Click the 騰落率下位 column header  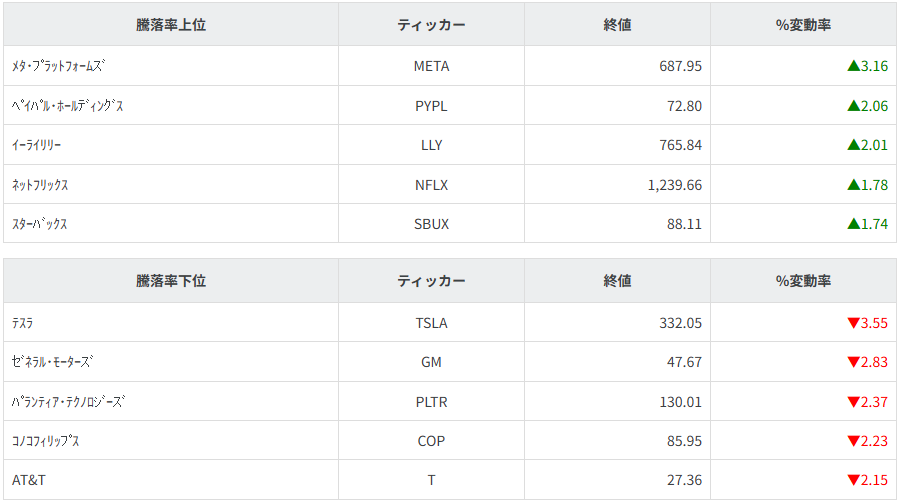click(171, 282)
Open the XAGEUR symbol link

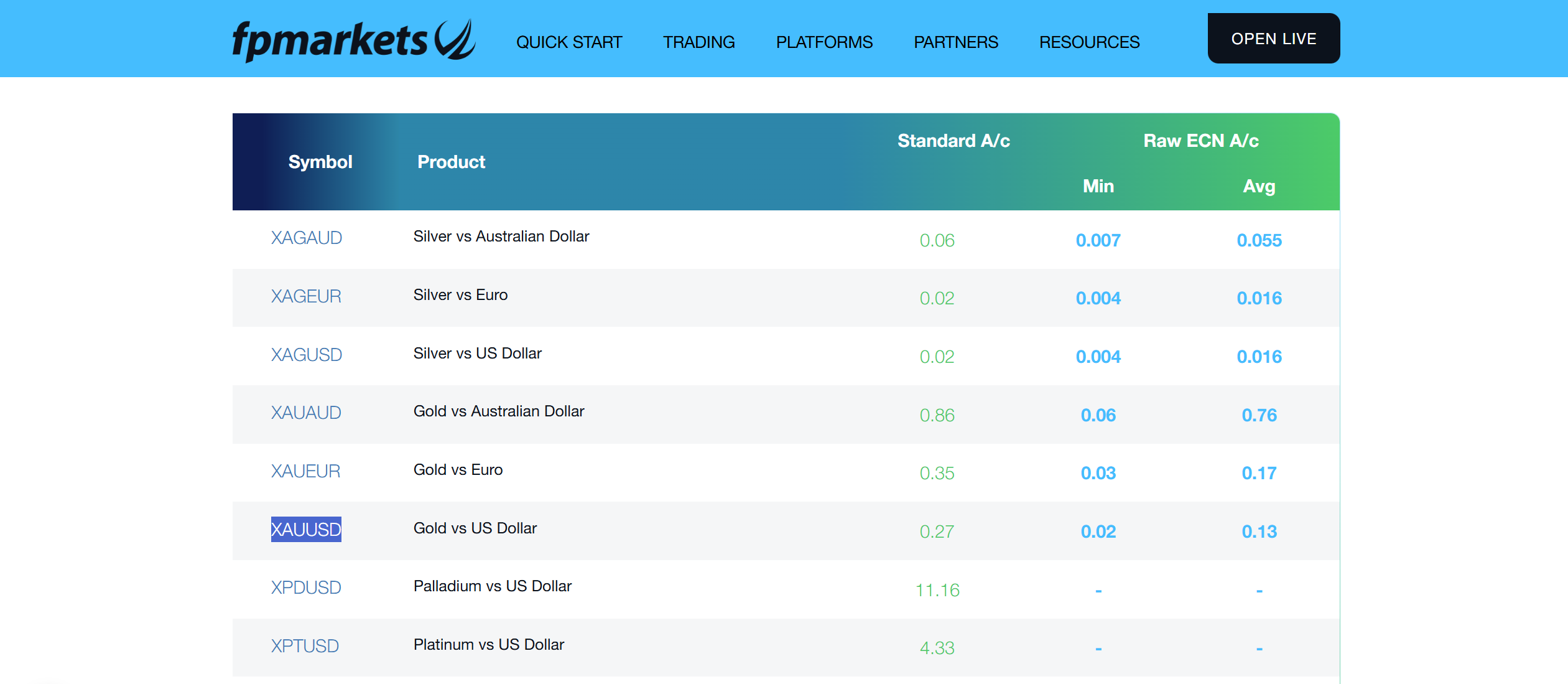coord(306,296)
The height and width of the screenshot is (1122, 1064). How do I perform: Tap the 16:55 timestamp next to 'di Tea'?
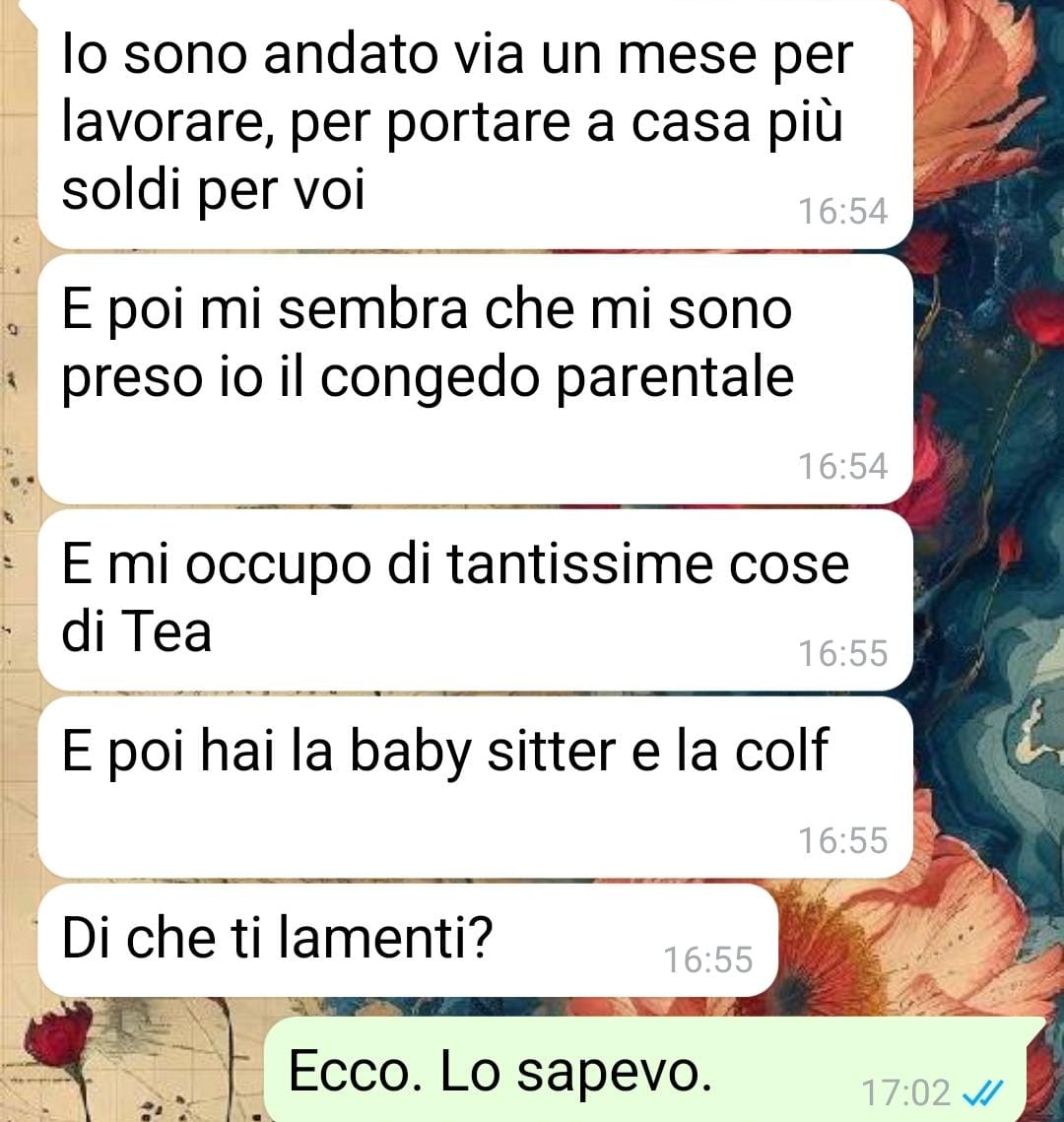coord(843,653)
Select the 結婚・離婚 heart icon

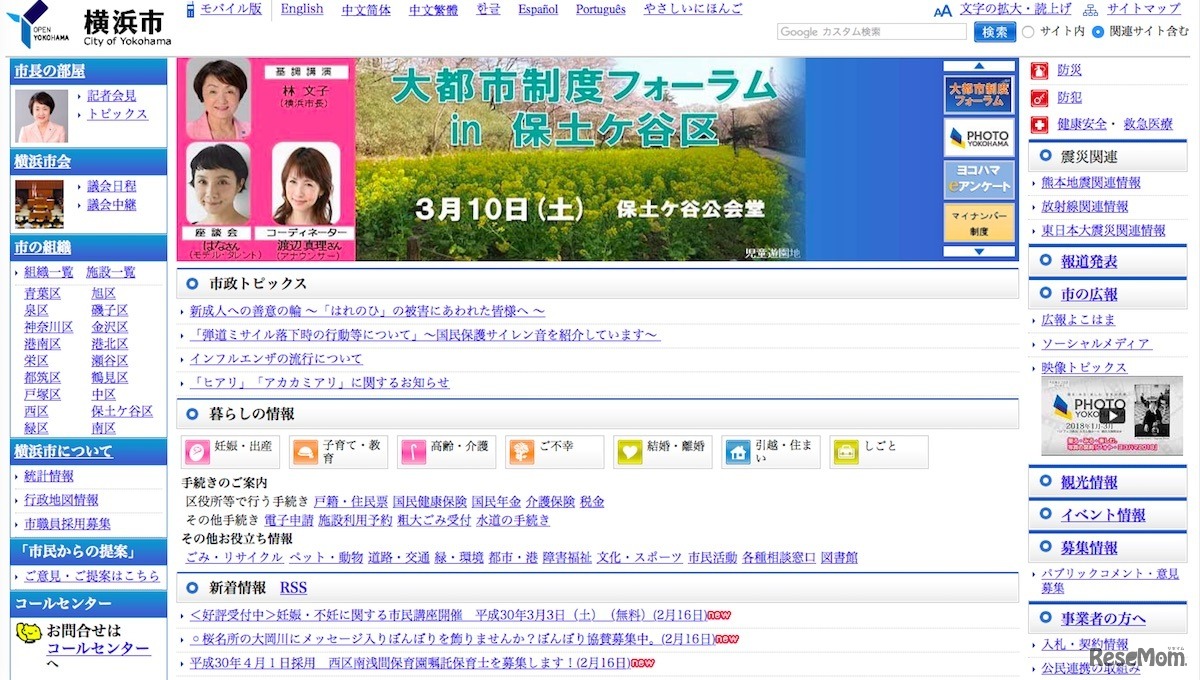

-- -- --

Format the lines of the records as a numbered list, leaving out blank lines, starting at the line that contains "Open the XAGEUR symbol link" and continuing through the end of the records. Omit the pictures from your answer.

1. Open the XAGEUR symbol link
2. coord(306,296)
3. The height and width of the screenshot is (1122, 1064). How do I perform: Tap the 16:55 timestamp next to 'di Tea'?
4. coord(843,653)
5. Select the 結婚・離婚 heart icon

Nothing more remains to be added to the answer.